Fue en Jerusalén. Yo tenía que volver hace dos días y mi Gobierno me pidió que me detuviera en Israel por 36 horas. O sea que yo tomé un avión un día y medio más tarde y llegué al país hoy (ayer) en la mañana.

¿Qué significaba la protesta?
Fue un mensaje al Gobierno de El Salvador, no contra el Gobierno, expresando nuestro malestar por un acto que fue llevado a cabo por un grupo no amigo de Israel en el país, que pensamos que realmente era innecesario, contraproducente y mi Gobierno no vio otra alternativa salvo expresar su malestar hacia ese acto, porque nos parece raro de que el único país en el mundo que brinda homenaje a Yasser Arafat sea El Salvador.

Si bien el mensaje era para el gobierno, no es el gobierno quien permitió esa plaza, sino una alcaldía, ¿se lo reclamaron también?
Entendemos perfectamente que no es una iniciativa del Gobierno, que fue una iniciativa del Gobierno local, pero yo represento un gobierno hacia otro gobierno y esa fue nuestra manera para expresar este malestar. No es algo que el Gobierno salvadoreño debe tomar como algo en su contra, pero el hecho estaba aquí, fue nada más una reacción nuestra a algo que sucedió aquí en el país.

¿Entonces el mensaje era para la Alcaldía de San Salvador?
No. Nosotros entre gobierno... tengo que manifestarlo ante mi anfitrión, que es el Gobierno de El Salvador. Y esta fue nuestra manera de expresar al Gobierno nuestro malestar de este incidente sin acusar al gobierno por este acto; simplemente llamamos la atención sobre un acto que nos molesta; nos parece innecesario y contraproducente.

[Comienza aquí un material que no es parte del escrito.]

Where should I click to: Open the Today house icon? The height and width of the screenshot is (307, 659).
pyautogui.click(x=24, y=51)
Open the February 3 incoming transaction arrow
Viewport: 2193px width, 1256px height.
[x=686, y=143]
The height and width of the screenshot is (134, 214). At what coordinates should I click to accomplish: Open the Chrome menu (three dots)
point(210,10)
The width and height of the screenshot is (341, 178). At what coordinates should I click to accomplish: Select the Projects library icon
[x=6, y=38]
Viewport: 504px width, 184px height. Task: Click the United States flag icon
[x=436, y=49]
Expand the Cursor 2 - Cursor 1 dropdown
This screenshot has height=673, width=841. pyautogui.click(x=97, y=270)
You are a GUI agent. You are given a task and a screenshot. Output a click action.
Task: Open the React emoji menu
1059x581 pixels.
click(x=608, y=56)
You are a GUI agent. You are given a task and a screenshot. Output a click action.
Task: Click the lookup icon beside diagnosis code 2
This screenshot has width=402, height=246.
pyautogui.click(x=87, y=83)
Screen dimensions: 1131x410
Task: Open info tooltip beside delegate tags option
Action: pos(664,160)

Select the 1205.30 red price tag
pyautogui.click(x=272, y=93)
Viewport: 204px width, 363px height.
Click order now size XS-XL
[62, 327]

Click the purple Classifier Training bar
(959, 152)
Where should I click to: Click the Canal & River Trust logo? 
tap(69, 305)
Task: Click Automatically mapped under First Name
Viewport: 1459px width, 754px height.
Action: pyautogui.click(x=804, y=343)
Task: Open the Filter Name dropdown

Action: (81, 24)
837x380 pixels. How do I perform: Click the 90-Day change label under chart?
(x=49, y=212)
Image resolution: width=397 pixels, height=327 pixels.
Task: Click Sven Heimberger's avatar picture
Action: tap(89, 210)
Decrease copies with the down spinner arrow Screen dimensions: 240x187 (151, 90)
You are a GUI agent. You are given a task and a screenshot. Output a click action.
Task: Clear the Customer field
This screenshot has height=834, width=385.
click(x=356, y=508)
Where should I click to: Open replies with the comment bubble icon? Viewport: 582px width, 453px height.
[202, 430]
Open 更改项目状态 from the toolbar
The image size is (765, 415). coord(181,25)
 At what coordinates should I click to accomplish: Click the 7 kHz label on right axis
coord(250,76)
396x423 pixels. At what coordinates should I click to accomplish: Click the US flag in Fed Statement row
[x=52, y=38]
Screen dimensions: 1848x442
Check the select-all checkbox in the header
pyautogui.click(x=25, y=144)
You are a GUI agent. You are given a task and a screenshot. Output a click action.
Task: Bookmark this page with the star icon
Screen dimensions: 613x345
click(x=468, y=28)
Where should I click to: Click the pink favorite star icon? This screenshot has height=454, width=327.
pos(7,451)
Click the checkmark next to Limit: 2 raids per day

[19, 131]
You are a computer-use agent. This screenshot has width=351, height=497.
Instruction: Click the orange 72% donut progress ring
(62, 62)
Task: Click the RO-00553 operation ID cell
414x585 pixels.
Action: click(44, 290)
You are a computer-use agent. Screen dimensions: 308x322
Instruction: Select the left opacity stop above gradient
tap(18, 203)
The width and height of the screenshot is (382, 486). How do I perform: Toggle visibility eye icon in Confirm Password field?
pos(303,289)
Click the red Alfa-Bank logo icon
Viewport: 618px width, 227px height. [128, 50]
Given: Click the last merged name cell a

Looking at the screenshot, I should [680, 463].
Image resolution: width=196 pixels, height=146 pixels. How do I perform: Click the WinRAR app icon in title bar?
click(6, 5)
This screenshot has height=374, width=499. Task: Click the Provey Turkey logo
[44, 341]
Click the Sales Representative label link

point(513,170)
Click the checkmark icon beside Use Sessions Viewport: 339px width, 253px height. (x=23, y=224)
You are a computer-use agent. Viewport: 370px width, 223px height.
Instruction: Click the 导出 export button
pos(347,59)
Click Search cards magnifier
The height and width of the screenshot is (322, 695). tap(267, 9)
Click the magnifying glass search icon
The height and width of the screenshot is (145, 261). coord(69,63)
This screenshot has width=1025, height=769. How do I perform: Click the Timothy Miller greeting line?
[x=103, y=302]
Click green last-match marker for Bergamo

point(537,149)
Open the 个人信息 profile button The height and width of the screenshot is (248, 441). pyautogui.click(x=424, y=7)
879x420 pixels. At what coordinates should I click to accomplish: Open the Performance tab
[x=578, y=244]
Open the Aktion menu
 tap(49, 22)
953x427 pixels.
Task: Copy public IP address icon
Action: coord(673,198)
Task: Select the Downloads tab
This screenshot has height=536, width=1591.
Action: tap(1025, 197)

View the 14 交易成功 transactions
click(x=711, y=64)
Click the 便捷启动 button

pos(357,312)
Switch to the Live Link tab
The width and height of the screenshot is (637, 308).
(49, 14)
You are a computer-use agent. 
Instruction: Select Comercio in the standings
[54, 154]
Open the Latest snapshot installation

¿A qué aspira el Gobierno de Israel con ese mensaje?
El Gobierno de Israel aspira a que las relaciones sigan siendo excelentes, a que se profundicen más, que se aumente el intercambio comercial, asistencia técnica, cultural, todo lo que estoy tratando de promover con El Salvador; y que también hay una sensación en Israel de no estar ciento por ciento de acuerdo en lo que pasa en un país. Es algo natural entre países amigos poder mostrar una inquietud cuando algo sucede en otro
país amigo.

¿Por qué el malestar con esa plaza?
En primer lugar, El Salvador es el único país a la fecha que ha decidido homenajear a Yasser Arafat; ni siquiera los países árabes, ni siquiera la Autoridad Palestina lo está haciendo. En segundo lugar, Arafat era para nosotros una persona conflictiva en cuanto a su contribución a la paz. Nosotros firmamos con él acuerdos en 1994 y desde entonces, lamentablemente, su rol fue, para decirlo de una manera diplomática, controversial hacia la paz. Él promovía la violencia, el terrorismo y creemos que no es la persona a quien nosotros homenajeamos por la paz.

¿Cómo considera la existencia de esa plaza?
Pensamos que fue algo provocativo, que no sirve y nos afectó, nos insultó; pero bajo ninguna circunstancia esto puede afectar la bondad, la gran amistad entre ambos países.

¿Aspira a que se retire el busto de Yasser Arafat?
Lo que me habría gustado es que parte de la sociedad salvadoreña hubiera objetado esta plaza y lo hubieran podido prevenir. Esta hubiera sido la situación ideal para nosotros, pero este es un país libre, democrático y abierto y la gente hace a veces cosas sin pensar hasta el fin que puede insultar a un país amigo, en este caso, y es nada más para lamentar.

¿Cree que la alcaldía no debió haber autorizado la plaza?
Eso es algo que hay que seguir investigando; lo que entendemos es que hay una polémica sobre a quién pertenece este terreno. Es algo interno del país, la embajada no puede involucrarse, pero es cierto que era un acto para provocar, nada más y nada menos. El hecho que haya un apoyo tan grande por grandes partes de la sociedad y del Gobierno hacia el Estado de Israel, realmente nos da la fuerza y energía de ver esto como un incidente lamentable, pero que no puede afectar el deseo de mantener las relaciones de amistad.